Perceptual Self-Reflection in Agentic Physics Simulation Code Generation

TL;DR

This work tackles the oracle gap in physics-simulation code generation, where syntactically correct code can produce physically incorrect results. It introduces a perceptual self-reflection loop implemented by a four-agent pipeline that renders animations and validates them with a vision-capable language model, enabling iterative refinement beyond code-level checks. The approach achieves high physics accuracy across seven diverse domains, with an average performance of 91% accuracy and broad domain generality, while maintaining low cost (~$0.20 per animation) through selective model usage. These results demonstrate that analyzing visual simulation outputs can significantly outperform single-shot generation for physics tasks and suggest practical pathways for integrating agentic AI into engineering workflows and physics data pipelines.

Abstract

We present a multi-agent framework for generating physics simulation code from natural language descriptions, featuring a novel perceptual self-reflection mechanism for validation. The system employs four specialized agents: a natural language interpreter that converts user requests into physics-based descriptions; a technical requirements generator that produces scaled simulation parameters; a physics code generator with automated self-correction; and a physics validator that implements perceptual self-reflection. The key innovation is perceptual validation, which analyzes rendered animation frames using a vision-capable language model rather than inspecting code structure directly. This approach addresses the ``oracle gap'' where syntactically correct code produces physically incorrect behavior--a limitation that conventional testing cannot detect. We evaluate the system across seven domains including classical mechanics, fluid dynamics, thermodynamics, electromagnetics, wave physics, reaction-diffusion systems, and non-physics data visualization. The perceptual self-reflection architecture demonstrates substantial improvement over single-shot generation baselines, with the majority of tested scenarios achieving target physics accuracy thresholds. The system exhibits robust pipeline stability with consistent code self-correction capability, operating at approximately \$0.20 per animation. These results validate our hypothesis that feeding visual simulation outputs back to a vision-language model for iterative refinement significantly outperforms single-shot code generation for physics simulation tasks and highlights the potential of agentic AI to support engineering workflows and physics data generation pipelines.
Paper Structure (30 sections, 2 figures, 2 tables)
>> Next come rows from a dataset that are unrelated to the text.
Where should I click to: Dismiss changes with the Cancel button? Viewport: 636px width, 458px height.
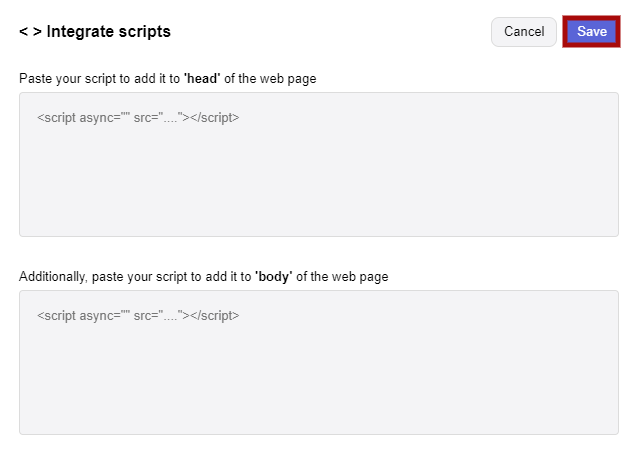pyautogui.click(x=524, y=32)
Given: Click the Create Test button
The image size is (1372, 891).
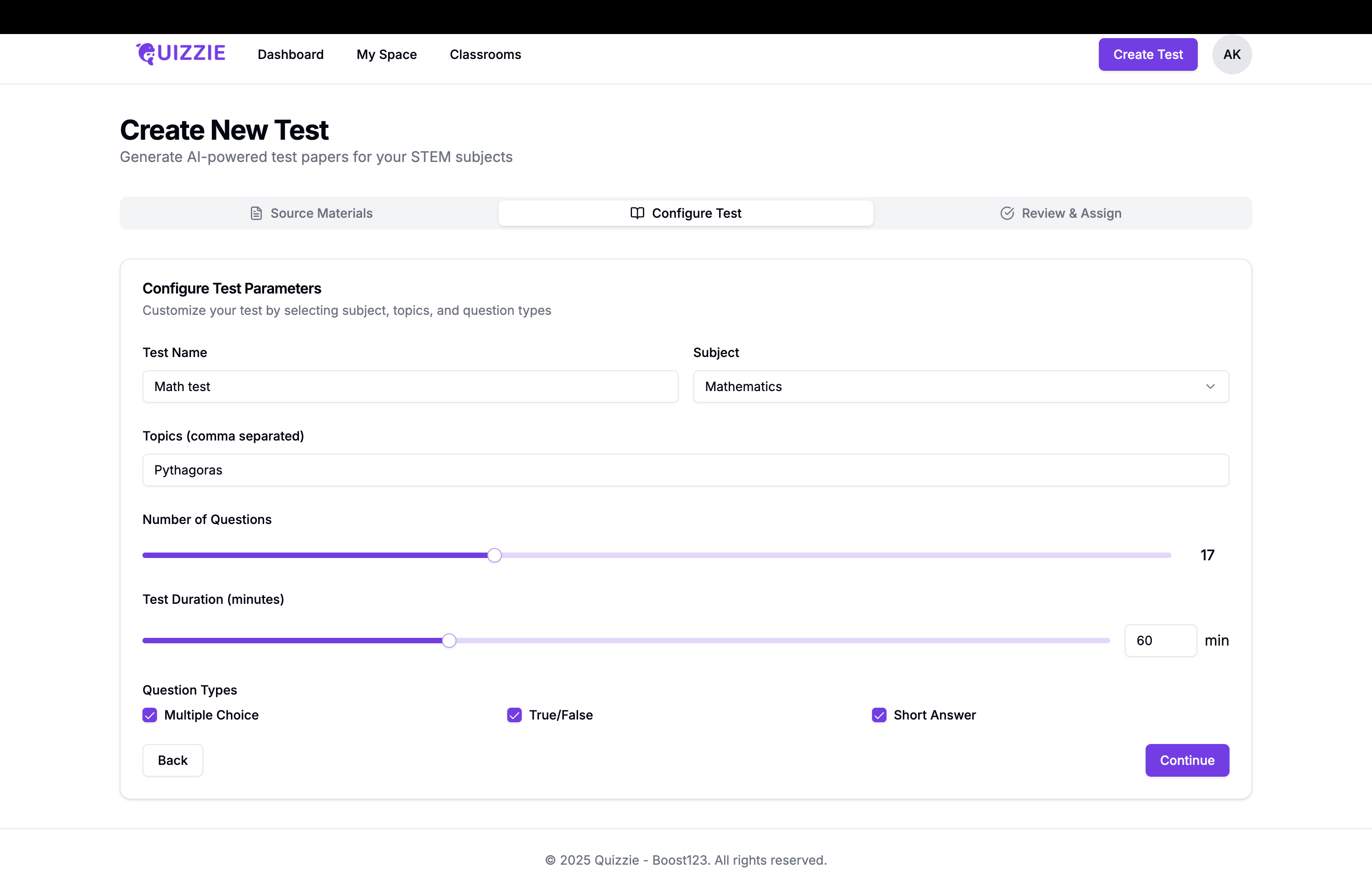Looking at the screenshot, I should (x=1147, y=54).
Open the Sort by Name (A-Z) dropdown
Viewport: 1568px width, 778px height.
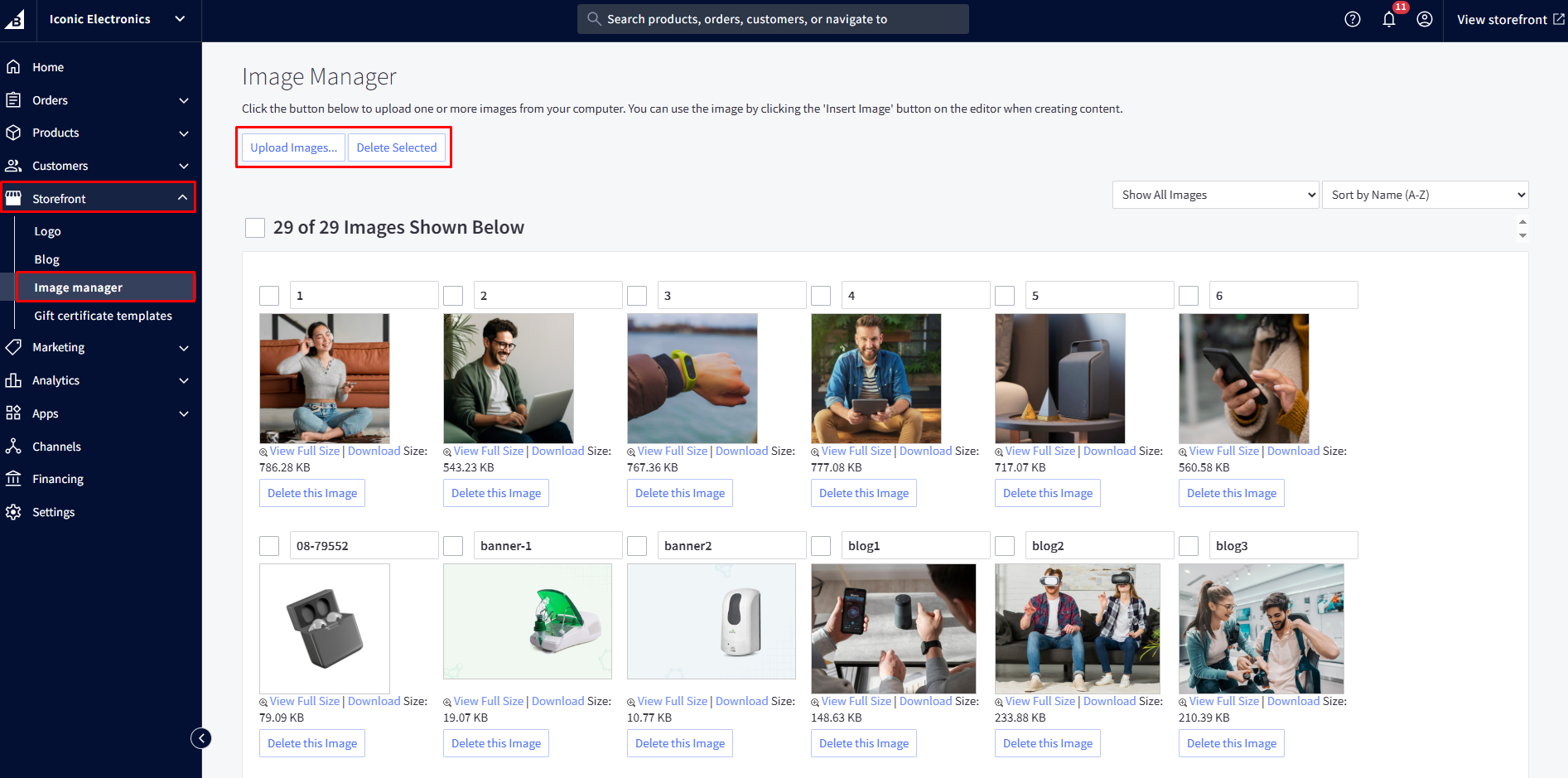pos(1425,195)
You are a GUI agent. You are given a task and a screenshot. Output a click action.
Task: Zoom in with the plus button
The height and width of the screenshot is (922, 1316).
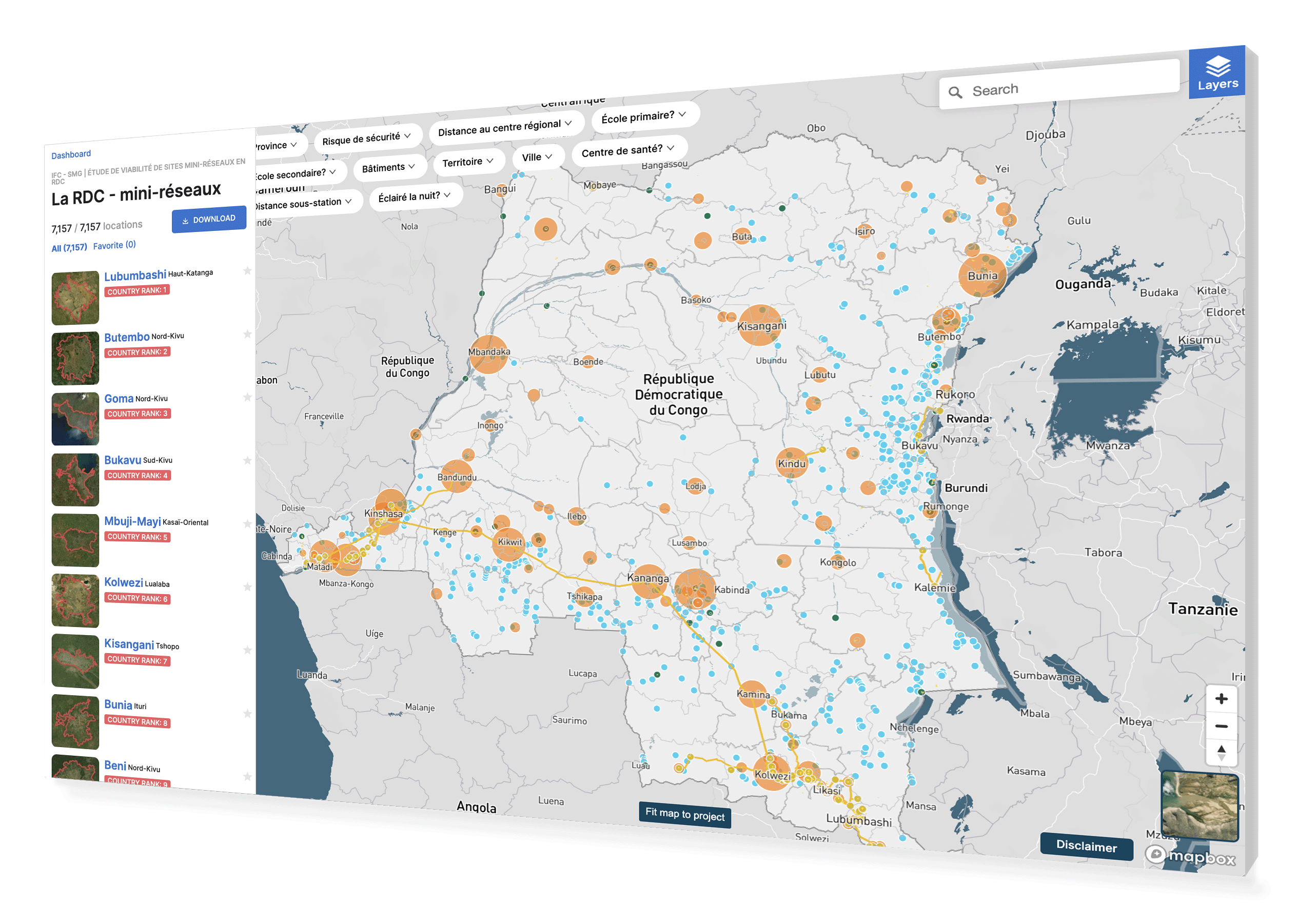(x=1221, y=698)
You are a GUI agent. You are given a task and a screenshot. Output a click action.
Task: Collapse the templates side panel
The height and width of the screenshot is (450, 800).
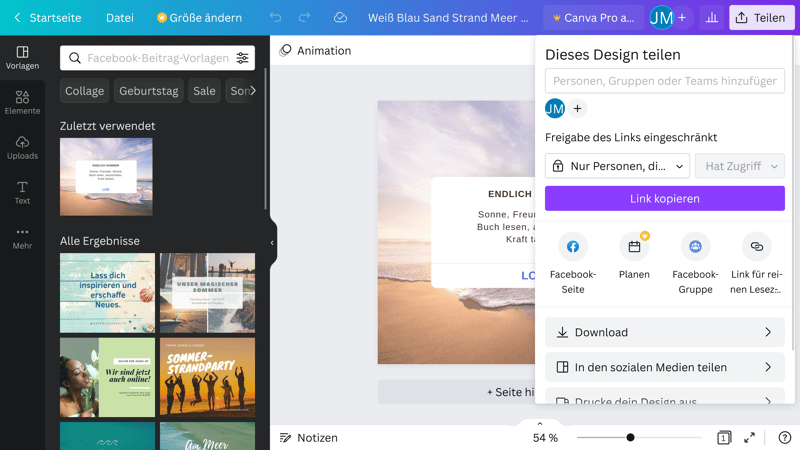[x=271, y=242]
This paper contains 30 sections, 2 figures, 2 tables.

Figures (2)

  • Figure 1: System Architectural Diagram of the Perceptual Self-Reflection in Agentic Physics Simulation Code Generation. Physics Validator applies a perceptual validation check (reviews animation)
  • Figure 2: Case Study Comparison Grid: Self-Validating Pipeline (top row, green border) vs Single-Shot API Generation (bottom row, red border) across four representative scenarios. The self-validating pipeline produces physically correct simulations with proper vortex shedding (CFD), stable concentric wave propagation (FDTD), and accurate thermal diffusion. Single-shot generation exhibits critical failures: CFD lacks wake development and vortex shedding, FDTD shows catastrophic checkerboard numerical instability, and heat diffusion solves a different problem variant (steady-state vs transient). For non-physics data visualization (Population Growth), both approaches achieve comparable quality, demonstrating that perceptual self-reflection provides greatest benefit for physics simulations requiring numerical accuracy.